*** TEXTO DEL DOCUMENTO

Yo me construiría la bobina de Eseroch, metería la magnetita en el horno de la cocina puesto al máximo (250º C), y le iría dando golpecitos mientras la desmagnetizo. Igual con lo del horno y los golpes solamente va a perder mucho magnetismo.

No la eches al agua para enfriarla    ! ! !


----------



## Belisarius Mantzikert (Abr 2, 2009)

Gente, para desmagnetizar solo hay que hacer que la pieza recorra su ciclo de histéresis completo (alterno) cada vez con menos campo (solo con un campo alterno a veces no es suficiente, puede quedar un poco de magnetismo remanente). Por ejemplo,  cuando en los televisores de tubo color uno acerca un iman a la pantalla, la shadow mask del mismo (que es de acero) queda magnetizada, y los rayos catodicos se ven afectados, por eso queda un manchon en la pantalla. Y el desmagnetizador, que esta pensado solo para el campo generado por el funcionamiento normal del TV, no es suficiente para hacer la desmagnetizacion, al menos no rapidamente. Lo que yo hacia era acercar un soldador o una plancha electrica enchufada a la mancha, e ir alejandola lentamente, a fin de que el campo generado por la corriente alterna vaya disminuyendo tambien lentamente, haciendo que los ciclos de histéresis de la shadow mask sean cada vez menores, hasta que el magnetismo rmanente se hace practicamente nulo.


----------



## valeron (Ago 4, 2010)

Colegas mis saludos, ya que se esta hablando del tema, como se puede construir un equipo para magnetizar Speaker.
valeron


----------



## zxeth (Abr 8, 2014)

Buenas noches, disculpenme por re-abrir el tema. Lo que tienen estos platos es que si le pones 20v tambien se magnetiza asi que de aca surge mi problema. Resulta que hace una semana compre en una subasta una rectificadora de bandera, me vino con uno de estos platos pero con un problema, no tiene chapa caracteristica de la mesa y/o bobinado, lo desarme porque le entraba el soluble y vi la bobina, es gigante pero no tiene alambres gruesos, medi la resistencia y tiene 6.8ohms. A todo esto desarmo la fuente que me vino (tengo que destacar que muy bien no magnetiza, trabaje con otra de estas mesas y realmente pegan mucho) y es un transformador de 32v continua, no tenia capacitores, me imagino porque es un transformador de +-24v y solo usaron media onda con un puente rectificador de 2 diodos. Le puse un banco de capacitores de 19000uF y empezo a andar un poquito mejor pero para mi que le falta fuerza.

******
*** REGISTROS DEL CONJUNTO

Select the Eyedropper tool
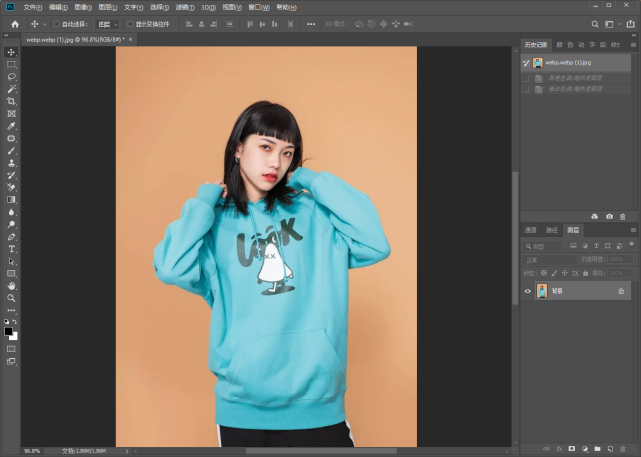point(11,126)

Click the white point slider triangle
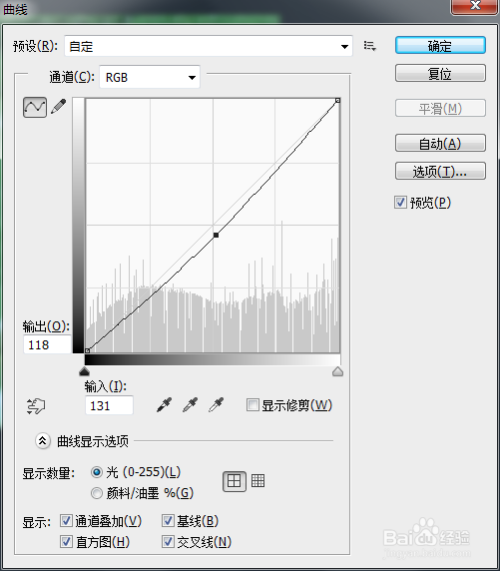point(338,371)
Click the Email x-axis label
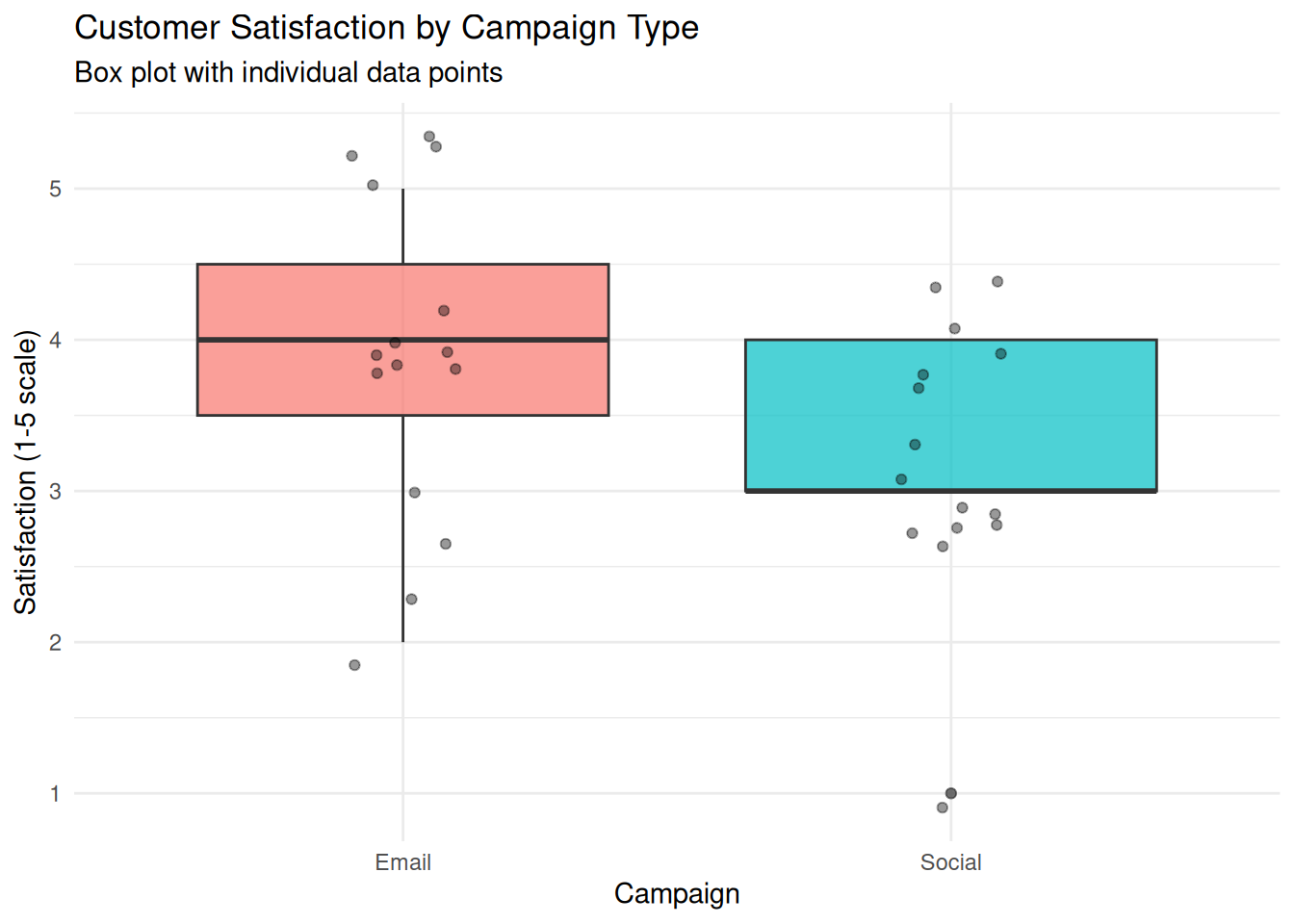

******

> **CONSIGNA A**
Resume en tres oraciones el texto sobre desmagnetización.
> **CONSIGNA B**
Según el texto sobre desmagnetización, ¿son ciertas estas afirmaciones? Responde sí o no a cada una y cita las palabras del texto que lo deciden. (i) El horno de la cocina puesto al máximo alcanza 250 ºC. (ii) La bobina del plato de zxeth tiene alambres gruesos. (iii) El desmagnetizador del televisor basta para quitar la mancha rápidamente.
> **CONSIGNA C**
Enumera todos los valores acompañados de una unidad de medida que aparecen en el texto sobre desmagnetización.

> **RESPUESTA A**
Para quitar el magnetismo a una magnetita, se propone usar la bobina de Eseroch y meterla en el horno de la cocina a 250 ºC mientras se le dan golpecitos, aunque sin echarla al agua para enfriarla. Belisarius Mantzikert explica que hay que hacer que la pieza recorra su ciclo de histéresis completo con un campo cada vez menor, y cuenta que en los televisores de tubo acercaba un soldador o una plancha enchufada a la mancha y la alejaba despacio. Zxeth cuenta que compró en una subasta una rectificadora cuyo plato magnetiza poco y que, al ponerle un banco de capacitores de 19000 uF, anduvo un poco mejor, aunque le sigue faltando fuerza.

> **RESPUESTA B**
(i) Sí: "metería la magnetita en el horno de la cocina puesto al máximo (250º C)".
(ii) No: "es gigante pero no tiene alambres gruesos".
(iii) No: "no es suficiente para hacer la desmagnetizacion, al menos no rapidamente".

> **RESPUESTA C**
250º C
20v
6.8ohms
32v
+-24v
19000uF